*Records from a collection*:

=======

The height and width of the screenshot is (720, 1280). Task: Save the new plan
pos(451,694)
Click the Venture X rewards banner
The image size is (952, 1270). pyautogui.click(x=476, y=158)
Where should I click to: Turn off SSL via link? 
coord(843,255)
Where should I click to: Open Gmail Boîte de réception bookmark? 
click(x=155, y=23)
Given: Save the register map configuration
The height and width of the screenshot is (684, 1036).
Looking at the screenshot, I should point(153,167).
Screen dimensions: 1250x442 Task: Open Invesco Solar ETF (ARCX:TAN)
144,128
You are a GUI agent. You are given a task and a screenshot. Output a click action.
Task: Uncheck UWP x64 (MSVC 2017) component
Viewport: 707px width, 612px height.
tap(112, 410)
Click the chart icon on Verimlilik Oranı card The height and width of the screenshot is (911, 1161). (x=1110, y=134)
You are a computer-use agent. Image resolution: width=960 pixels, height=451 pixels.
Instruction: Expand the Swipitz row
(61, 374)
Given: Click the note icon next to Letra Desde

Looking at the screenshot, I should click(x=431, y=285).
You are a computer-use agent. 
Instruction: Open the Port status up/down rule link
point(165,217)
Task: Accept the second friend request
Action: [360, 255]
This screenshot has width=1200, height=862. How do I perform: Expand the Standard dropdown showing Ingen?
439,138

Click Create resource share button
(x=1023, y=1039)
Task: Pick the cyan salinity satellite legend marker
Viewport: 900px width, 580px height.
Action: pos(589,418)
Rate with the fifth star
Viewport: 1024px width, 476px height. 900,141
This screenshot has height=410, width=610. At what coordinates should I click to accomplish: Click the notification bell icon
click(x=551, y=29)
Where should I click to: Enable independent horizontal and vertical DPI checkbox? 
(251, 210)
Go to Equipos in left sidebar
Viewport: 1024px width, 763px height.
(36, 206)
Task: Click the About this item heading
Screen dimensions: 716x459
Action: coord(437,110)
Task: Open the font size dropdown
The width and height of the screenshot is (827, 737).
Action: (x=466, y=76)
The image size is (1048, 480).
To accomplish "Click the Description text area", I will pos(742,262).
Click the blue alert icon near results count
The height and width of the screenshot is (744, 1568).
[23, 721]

=======

*WORK INSTRUCTIONS*: Once more, give all the records exactly as they were written.

*EXERCISE ANSWER*:
The height and width of the screenshot is (720, 1280). Task: Save the new plan
pos(451,694)
Click the Venture X rewards banner
The image size is (952, 1270). pyautogui.click(x=476, y=158)
Where should I click to: Turn off SSL via link? 
coord(843,255)
Where should I click to: Open Gmail Boîte de réception bookmark? 
click(x=155, y=23)
Given: Save the register map configuration
The height and width of the screenshot is (684, 1036).
Looking at the screenshot, I should point(153,167).
Screen dimensions: 1250x442 Task: Open Invesco Solar ETF (ARCX:TAN)
144,128
You are a GUI agent. You are given a task and a screenshot. Output a click action.
Task: Uncheck UWP x64 (MSVC 2017) component
Viewport: 707px width, 612px height.
tap(112, 410)
Click the chart icon on Verimlilik Oranı card The height and width of the screenshot is (911, 1161). (x=1110, y=134)
You are a computer-use agent. Image resolution: width=960 pixels, height=451 pixels.
Instruction: Expand the Swipitz row
(61, 374)
Given: Click the note icon next to Letra Desde

Looking at the screenshot, I should click(x=431, y=285).
You are a computer-use agent. 
Instruction: Open the Port status up/down rule link
point(165,217)
Task: Accept the second friend request
Action: [360, 255]
This screenshot has width=1200, height=862. How do I perform: Expand the Standard dropdown showing Ingen?
439,138

Click Create resource share button
(x=1023, y=1039)
Task: Pick the cyan salinity satellite legend marker
Viewport: 900px width, 580px height.
Action: pos(589,418)
Rate with the fifth star
Viewport: 1024px width, 476px height. 900,141
This screenshot has height=410, width=610. At what coordinates should I click to accomplish: Click the notification bell icon
click(x=551, y=29)
Where should I click to: Enable independent horizontal and vertical DPI checkbox? 
(251, 210)
Go to Equipos in left sidebar
Viewport: 1024px width, 763px height.
(36, 206)
Task: Click the About this item heading
Screen dimensions: 716x459
Action: coord(437,110)
Task: Open the font size dropdown
The width and height of the screenshot is (827, 737).
Action: (x=466, y=76)
The image size is (1048, 480).
To accomplish "Click the Description text area", I will pos(742,262).
Click the blue alert icon near results count
The height and width of the screenshot is (744, 1568).
[23, 721]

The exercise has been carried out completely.